> Item coordinate data
════════════════════
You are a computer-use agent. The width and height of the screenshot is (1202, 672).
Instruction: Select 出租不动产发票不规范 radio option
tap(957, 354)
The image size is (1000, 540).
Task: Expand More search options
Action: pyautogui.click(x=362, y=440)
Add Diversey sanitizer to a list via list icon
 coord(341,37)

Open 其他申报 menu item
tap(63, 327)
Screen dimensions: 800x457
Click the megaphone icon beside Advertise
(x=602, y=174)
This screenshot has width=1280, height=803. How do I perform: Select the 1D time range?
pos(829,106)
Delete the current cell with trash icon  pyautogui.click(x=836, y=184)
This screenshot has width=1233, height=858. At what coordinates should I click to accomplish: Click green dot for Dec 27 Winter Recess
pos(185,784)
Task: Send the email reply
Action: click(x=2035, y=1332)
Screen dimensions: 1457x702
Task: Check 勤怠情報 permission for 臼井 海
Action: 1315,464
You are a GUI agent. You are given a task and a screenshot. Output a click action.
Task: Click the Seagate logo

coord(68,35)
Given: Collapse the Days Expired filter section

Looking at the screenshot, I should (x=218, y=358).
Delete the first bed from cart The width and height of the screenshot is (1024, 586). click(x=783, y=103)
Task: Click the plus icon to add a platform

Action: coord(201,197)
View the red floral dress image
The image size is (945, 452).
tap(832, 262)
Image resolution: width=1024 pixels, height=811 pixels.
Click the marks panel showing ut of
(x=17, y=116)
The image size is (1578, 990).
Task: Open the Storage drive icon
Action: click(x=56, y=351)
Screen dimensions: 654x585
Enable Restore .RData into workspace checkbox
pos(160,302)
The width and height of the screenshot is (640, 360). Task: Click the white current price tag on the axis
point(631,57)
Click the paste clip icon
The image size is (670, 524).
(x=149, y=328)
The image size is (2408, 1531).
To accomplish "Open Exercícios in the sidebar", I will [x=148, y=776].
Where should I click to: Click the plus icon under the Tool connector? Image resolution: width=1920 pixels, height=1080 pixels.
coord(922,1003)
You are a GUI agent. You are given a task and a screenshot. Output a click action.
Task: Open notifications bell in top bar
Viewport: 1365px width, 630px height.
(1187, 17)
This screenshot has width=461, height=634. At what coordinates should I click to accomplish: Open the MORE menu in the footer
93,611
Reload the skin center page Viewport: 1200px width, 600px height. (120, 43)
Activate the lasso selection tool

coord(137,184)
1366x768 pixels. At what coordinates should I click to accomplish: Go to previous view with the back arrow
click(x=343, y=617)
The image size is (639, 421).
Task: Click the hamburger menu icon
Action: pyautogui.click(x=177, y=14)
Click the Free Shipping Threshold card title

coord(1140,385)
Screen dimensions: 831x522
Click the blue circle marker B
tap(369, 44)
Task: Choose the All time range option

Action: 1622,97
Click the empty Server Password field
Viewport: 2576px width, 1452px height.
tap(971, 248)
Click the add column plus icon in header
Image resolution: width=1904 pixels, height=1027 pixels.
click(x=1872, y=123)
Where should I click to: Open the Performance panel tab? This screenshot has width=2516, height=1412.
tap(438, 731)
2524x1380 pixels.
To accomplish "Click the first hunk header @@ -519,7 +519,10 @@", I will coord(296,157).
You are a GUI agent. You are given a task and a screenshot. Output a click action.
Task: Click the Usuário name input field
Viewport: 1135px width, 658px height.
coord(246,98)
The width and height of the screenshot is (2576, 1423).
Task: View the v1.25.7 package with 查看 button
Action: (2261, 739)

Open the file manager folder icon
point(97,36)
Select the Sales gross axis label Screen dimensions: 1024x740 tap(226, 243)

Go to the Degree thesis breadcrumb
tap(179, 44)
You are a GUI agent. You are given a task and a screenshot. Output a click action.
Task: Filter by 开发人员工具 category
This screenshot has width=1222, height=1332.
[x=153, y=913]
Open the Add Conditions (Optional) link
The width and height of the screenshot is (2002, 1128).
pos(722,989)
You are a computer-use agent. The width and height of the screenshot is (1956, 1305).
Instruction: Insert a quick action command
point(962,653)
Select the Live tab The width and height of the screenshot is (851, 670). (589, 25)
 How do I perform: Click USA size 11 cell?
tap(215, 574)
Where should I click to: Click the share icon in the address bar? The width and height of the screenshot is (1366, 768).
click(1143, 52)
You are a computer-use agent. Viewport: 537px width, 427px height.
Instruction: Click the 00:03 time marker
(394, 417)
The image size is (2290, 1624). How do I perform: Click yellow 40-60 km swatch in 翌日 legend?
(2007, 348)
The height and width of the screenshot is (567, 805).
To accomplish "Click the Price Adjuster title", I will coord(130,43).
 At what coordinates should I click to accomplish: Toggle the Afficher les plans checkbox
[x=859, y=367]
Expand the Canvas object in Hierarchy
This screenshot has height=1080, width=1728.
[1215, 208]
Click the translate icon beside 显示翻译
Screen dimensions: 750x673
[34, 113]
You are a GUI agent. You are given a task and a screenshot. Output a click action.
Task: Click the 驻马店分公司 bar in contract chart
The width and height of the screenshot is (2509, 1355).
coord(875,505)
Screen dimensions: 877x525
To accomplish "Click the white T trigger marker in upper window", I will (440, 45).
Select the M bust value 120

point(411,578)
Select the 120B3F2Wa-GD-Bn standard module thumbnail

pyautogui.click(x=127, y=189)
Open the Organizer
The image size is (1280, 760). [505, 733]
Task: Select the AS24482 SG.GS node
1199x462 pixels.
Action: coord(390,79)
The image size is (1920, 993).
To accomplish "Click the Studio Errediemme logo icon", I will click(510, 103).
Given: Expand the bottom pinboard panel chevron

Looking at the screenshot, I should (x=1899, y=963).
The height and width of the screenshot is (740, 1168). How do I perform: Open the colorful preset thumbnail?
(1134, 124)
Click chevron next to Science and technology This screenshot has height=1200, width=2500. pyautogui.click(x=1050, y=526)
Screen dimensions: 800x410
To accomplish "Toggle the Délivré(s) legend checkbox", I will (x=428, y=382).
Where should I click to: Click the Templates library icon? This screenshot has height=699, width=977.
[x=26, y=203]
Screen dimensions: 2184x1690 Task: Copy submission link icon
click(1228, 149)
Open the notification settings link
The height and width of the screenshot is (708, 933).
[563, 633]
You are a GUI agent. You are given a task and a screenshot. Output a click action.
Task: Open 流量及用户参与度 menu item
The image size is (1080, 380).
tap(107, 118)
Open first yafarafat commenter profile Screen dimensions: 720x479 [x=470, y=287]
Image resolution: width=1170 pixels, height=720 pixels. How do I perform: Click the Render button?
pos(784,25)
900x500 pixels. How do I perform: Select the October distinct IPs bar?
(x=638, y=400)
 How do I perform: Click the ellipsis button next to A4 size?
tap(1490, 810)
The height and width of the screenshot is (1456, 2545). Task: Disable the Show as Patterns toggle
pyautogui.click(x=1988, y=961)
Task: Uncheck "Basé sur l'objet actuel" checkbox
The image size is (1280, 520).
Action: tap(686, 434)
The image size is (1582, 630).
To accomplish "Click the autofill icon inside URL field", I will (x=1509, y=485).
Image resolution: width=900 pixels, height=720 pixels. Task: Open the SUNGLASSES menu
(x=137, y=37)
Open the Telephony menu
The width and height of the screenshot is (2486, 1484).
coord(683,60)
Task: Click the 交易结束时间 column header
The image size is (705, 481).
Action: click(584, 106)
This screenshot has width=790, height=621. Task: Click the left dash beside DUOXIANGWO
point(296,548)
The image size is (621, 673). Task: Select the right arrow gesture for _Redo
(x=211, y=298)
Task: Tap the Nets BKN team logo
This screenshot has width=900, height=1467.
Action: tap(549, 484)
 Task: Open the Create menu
════════════════════
Copy out the part of the listing that opens with the line containing "At what coordinates should I click to accomplish: Toggle" and closes with the line containing "[1215, 208]", adding 25 to each coordinate in the answers and leaving every other line unchanged.

 At what coordinates should I click to accomplish: Toggle the Afficher les plans checkbox
[x=884, y=392]
Expand the Canvas object in Hierarchy
This screenshot has height=1080, width=1728.
[1240, 233]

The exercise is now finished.